Gillian Walsh is a dance-based artist from Brooklyn working in the lineage of contemporary experimental dance. Walsh makes critically minded dances with a focus on new modes of perceiving time and ways of being together. Recent works include: Grinding and Equations / Abrons Arts Center 2013, Scenario: Script to Perform / The Kitchen 2015, ....(pronounced grief)/ NYLA 2016, and most recently Moon Fate Sin / Performa17 at Danspace Project 2017. Walsh's recent work has been extremely slow paced, repetitive and minimal, aiming for perceptual transformation through the structural organization of time. In this stark and spacious work, Walsh looks critically at dance focusing on problematics and potentials within performance. Her most recent project, Moon Fate Sin (Danspace Project 2017) was a formal reflection on alienation and the death drive in relation to dance's historical relationship to transcendence (escapism) and contemporary modes of embodiment. As Walsh's work develops, she's interested in new modes of being together, types of embodied solidarity, and new relationships between performance object and spectator.

Founded as Performance Space 122, in 1980, from an explosion of radical self-expression amidst the intensifying American culture wars, Performance Space New York is the birthplace of contemporary performance as it is known today. The early acts that defined the organization's unique role in New York cultural history asserted themselves as living, fleeting, and crucially affordable alternatives to mainstream art and culture of the 1980s and early 90s. Emboldened by the inclusive haven of a tight knit group of artists, performers like Penny Arcade, Ron Athey, Ethyl Eichelberger, Karen Finley, Spalding Gray, Ishmael Houston-Jones, Holly Hughes, John Kelly, John Leguizamo, Tim Miller, and Carmelita Tropicana, among many others, engaged in radical experimentation and created hybrid works that existed somewhere between dance, theater, poetry, ritual, film, technology and music.

With the renovation and reimagining of its original abandoned public-school building in the East Village completed, Performance Space New York is entering a new, bracing chapter. Under the leadership of recently appointed Executive Artistic Director Jenny Schlenzka, and with state-of-the-art, column-free, high-ceilinged performance spaces, the organization is poised to make a case for the cultural vitality and relevance of performance for the 21st century. Schlenzka brings the idea of themed series to Performance Space New York.
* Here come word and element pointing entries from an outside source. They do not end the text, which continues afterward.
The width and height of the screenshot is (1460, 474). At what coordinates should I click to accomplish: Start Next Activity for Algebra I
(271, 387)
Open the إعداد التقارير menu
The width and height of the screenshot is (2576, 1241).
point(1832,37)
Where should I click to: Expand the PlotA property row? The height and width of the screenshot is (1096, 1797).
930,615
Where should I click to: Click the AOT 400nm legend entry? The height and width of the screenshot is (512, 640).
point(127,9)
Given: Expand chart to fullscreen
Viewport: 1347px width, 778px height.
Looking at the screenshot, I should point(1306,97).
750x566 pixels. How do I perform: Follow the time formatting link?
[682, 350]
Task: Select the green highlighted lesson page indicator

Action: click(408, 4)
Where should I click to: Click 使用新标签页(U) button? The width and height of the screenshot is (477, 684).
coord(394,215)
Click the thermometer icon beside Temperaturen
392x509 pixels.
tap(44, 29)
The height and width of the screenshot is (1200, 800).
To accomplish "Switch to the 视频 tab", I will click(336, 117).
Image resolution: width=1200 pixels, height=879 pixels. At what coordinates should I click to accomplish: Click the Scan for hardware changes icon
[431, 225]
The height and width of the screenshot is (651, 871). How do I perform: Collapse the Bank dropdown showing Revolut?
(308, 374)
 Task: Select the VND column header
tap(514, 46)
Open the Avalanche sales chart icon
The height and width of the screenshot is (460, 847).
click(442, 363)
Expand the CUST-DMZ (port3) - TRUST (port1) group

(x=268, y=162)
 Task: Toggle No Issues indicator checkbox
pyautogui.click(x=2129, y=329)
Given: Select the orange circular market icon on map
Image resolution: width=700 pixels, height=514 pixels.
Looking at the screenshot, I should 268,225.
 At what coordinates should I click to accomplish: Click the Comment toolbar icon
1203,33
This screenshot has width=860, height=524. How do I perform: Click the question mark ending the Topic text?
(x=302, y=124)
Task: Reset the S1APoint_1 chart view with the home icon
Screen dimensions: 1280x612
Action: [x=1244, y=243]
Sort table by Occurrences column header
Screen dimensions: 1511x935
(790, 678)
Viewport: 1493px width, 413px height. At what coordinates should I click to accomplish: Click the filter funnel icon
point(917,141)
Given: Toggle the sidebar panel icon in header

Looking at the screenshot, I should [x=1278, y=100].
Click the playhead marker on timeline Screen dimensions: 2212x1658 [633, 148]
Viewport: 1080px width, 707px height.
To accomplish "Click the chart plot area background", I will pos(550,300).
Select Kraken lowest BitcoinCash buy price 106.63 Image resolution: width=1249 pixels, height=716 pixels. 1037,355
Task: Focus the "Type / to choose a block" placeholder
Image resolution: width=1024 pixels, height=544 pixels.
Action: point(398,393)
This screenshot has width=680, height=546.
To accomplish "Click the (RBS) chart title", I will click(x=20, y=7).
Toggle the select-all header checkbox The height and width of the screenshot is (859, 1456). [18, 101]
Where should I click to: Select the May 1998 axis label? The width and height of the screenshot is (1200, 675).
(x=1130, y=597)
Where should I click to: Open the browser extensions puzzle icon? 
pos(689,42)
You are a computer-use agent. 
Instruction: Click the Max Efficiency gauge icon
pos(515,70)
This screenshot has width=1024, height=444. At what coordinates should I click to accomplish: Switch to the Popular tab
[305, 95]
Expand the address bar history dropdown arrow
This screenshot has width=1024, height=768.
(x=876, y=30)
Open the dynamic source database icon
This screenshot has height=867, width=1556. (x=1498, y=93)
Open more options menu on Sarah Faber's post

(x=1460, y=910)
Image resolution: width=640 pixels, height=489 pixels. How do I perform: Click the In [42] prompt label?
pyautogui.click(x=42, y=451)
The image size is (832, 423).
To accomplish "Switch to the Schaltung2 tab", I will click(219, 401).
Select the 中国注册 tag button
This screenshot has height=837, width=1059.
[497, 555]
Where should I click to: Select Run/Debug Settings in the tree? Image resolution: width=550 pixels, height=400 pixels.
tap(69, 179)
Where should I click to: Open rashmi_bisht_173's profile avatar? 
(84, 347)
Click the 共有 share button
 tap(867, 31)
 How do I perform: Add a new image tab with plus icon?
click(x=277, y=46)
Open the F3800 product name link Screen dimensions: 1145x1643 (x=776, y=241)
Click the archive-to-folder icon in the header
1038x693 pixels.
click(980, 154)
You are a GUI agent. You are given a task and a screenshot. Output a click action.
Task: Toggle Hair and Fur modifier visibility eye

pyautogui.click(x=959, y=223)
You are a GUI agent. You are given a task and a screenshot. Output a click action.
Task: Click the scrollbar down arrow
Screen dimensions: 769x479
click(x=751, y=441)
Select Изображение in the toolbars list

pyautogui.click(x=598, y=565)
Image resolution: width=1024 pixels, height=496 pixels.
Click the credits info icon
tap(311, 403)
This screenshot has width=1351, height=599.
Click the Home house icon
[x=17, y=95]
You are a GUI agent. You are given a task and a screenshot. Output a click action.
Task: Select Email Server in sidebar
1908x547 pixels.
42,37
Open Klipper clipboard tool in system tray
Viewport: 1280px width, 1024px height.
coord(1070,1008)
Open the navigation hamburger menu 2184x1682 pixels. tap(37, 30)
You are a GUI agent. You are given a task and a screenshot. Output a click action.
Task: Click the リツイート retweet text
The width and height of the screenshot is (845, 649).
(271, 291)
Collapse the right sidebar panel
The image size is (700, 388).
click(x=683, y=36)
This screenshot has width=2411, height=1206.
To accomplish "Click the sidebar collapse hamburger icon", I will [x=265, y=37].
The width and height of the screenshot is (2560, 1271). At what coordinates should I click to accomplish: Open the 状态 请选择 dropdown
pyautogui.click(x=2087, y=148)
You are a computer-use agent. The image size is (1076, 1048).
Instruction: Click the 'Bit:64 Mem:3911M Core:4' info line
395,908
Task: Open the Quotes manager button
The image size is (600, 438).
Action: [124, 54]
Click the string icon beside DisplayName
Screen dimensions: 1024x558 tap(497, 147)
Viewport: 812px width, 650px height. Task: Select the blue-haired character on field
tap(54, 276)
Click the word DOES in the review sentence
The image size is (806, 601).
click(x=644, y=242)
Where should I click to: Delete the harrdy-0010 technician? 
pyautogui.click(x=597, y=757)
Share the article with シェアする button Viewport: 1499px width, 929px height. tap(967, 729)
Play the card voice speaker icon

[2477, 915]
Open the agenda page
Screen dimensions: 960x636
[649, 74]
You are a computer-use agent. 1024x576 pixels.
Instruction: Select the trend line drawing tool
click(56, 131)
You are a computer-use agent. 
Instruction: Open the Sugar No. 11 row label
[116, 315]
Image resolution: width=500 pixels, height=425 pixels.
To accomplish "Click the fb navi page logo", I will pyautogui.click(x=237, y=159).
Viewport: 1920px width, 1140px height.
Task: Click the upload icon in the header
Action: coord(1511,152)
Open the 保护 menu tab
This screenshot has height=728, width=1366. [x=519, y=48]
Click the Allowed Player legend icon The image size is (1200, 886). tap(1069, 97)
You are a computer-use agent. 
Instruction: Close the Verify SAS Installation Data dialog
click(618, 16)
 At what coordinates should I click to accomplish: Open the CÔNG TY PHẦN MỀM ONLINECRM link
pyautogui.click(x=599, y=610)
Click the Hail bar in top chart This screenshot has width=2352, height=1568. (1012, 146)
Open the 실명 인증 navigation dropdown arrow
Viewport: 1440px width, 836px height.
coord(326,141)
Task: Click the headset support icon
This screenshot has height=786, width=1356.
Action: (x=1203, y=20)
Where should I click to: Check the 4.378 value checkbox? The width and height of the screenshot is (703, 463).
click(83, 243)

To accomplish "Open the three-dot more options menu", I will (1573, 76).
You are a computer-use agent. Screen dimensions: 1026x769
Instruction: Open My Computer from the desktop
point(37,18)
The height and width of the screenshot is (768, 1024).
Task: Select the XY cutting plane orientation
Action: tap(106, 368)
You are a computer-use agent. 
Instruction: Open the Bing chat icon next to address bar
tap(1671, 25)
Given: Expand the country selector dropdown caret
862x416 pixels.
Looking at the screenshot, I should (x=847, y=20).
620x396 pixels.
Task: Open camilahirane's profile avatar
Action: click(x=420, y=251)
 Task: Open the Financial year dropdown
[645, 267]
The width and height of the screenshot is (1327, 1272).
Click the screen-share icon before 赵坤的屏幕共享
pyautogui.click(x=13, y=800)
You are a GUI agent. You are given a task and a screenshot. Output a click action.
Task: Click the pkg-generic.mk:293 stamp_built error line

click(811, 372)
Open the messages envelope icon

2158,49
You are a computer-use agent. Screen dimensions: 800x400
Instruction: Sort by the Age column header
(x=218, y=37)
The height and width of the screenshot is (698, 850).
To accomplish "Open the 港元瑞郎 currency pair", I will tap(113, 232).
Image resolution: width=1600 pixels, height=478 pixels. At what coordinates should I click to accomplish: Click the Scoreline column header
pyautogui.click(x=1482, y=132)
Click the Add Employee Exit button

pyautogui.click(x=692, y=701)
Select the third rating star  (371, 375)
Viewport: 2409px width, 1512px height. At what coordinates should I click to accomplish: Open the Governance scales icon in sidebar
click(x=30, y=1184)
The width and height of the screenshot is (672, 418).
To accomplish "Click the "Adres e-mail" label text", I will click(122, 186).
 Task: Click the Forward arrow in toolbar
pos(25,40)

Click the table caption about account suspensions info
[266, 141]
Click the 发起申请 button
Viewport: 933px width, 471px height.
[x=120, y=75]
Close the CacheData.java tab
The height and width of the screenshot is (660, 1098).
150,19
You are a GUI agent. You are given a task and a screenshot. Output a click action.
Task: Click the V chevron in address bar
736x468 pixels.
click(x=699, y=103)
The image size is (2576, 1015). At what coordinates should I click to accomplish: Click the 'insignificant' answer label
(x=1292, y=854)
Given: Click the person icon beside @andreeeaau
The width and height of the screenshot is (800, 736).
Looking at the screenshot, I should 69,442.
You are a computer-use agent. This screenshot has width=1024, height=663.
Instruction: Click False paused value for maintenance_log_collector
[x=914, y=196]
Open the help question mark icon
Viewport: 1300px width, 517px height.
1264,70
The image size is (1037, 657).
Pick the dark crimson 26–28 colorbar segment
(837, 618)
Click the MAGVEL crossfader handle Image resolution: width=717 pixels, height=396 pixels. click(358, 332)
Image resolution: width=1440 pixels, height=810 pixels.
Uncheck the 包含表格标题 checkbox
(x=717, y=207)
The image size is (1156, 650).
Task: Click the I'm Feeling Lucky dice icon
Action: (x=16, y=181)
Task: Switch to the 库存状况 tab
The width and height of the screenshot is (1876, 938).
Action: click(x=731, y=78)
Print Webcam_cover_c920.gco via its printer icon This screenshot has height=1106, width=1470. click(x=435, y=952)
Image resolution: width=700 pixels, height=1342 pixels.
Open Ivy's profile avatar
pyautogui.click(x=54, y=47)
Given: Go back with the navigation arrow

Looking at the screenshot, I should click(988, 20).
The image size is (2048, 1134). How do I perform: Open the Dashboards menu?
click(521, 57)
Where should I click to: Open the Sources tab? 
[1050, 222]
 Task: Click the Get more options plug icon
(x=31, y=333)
As part of a larger multidimensional whole, individual works are juxtaposed to evoke further meaning and push audiences to engage with our contemporary world in illuminating ways.

Returning to a rapidly changing neighborhood during a time marked by divisive and oppressive politics, Performance Space New York builds on its own traditions of integration, political involvement and vehement interdisciplinarity, embodied by artists like niv Acosta, Big Dance Theater, Annie Dorsen, Elevator Repair Service, Tim Etchells, Maria Hassabi, Emily Johnson, Young Jean Lee, Taylor Mac, Richard Maxwell, Sarah Michelson, Rabih Mroué, Okwui Okpokwasili, Reggie Watts, and Adrienne Truscott.

Performance Space New York's lasting presence from the pre-gentrification East Village neighborhood fervently aims to create an open environment for artists and audiences, and thus foster community through performance and discourse-to be a countering force to the often-exclusionary nature of urban development.

Performance Space New York pays respect to the Lenape ancestors past, present, and future. We acknowledge that the work of Performance Space is situated on the Lenape island of Manhahtaan (Mannahatta) and more broadly in Lenapehoking, the Lenape homeland.